Islamic Hamas movement rejected on Sunday Israeli Prime Minister Benjamin Netanyahu's proposal to send international forces to the Gaza Strip, the coastal enclave that Hamas has been ruling since 2007.
Abdulatif al-Qanou, Hamas spokesman in Gaza said in an emailed press statement that sending international forces to the Gaza Strip "is a dangerous matter and it is totally rejected."
Earlier Sunday, the Israeli media reported that Netanyahu made the proposal in a meeting he held with the Australian Foreign Minister, Julie Bishop in Jerusalem.
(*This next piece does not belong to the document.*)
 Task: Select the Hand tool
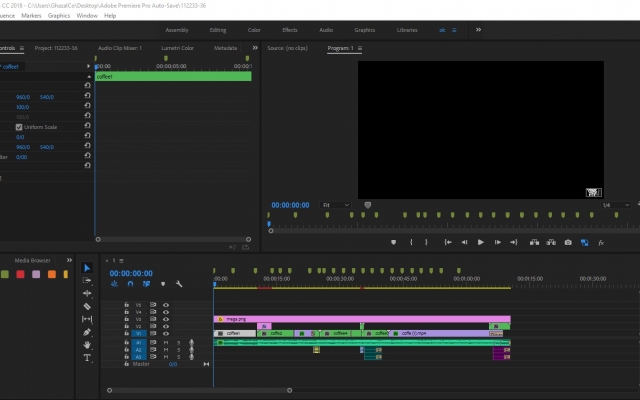(87, 345)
Netanyahu suggested that the Israeli Army must take control of the West Bank, and, to examine security alternatives in Gaza, having international forces monitor the territory "and deal with the terrorism issues."
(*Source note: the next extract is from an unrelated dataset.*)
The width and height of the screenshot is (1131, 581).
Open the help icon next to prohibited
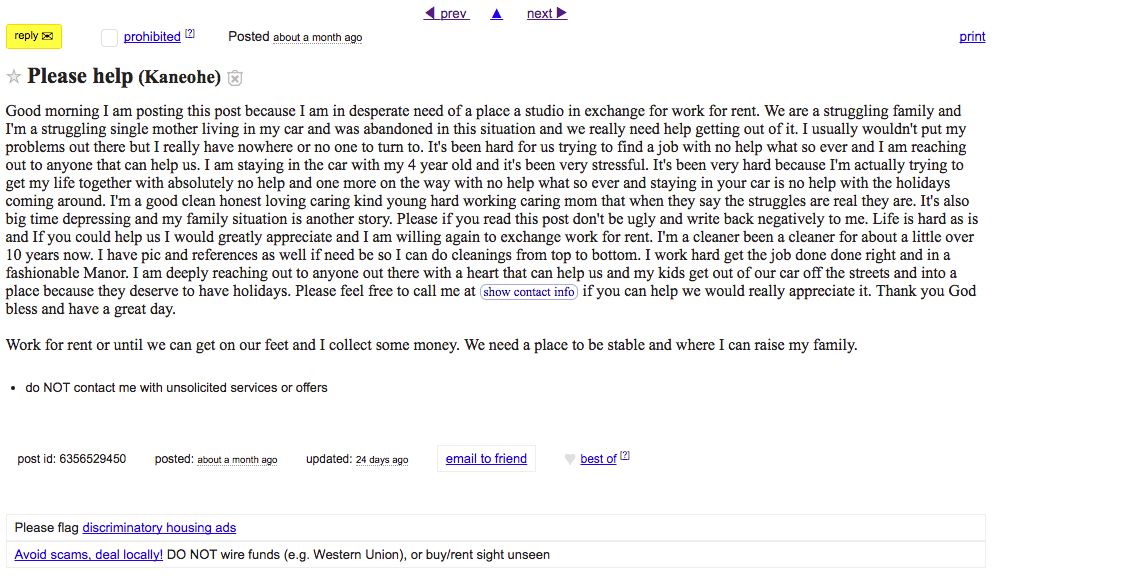pyautogui.click(x=190, y=32)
Hamas warned that any foreign power or international forces sent to the Gaza Strip "will be treated as an occupation force," adding that "Hamas would never accept another new occupation."
The movement seized control of the coastal enclave in 2007 following weeks of internal fighting with Palestinian President Mahmoud Abbas security forces and his Fatah Party. Division between the two rivals are not over yet.
Al-Qanou said that the idea of sending international forces to the Gaza Strip "is a severe interference into the internal affairs of the enclave," adding "we will forcibly confront it with all out powers whatever the price is."
He stressed that the Palestinian "armed resistance will protect Gaza, which is the cornerstone of resistance and the gate that will lead us to the liberation of the entire occupied Palestinian territories from the Israeli occupation."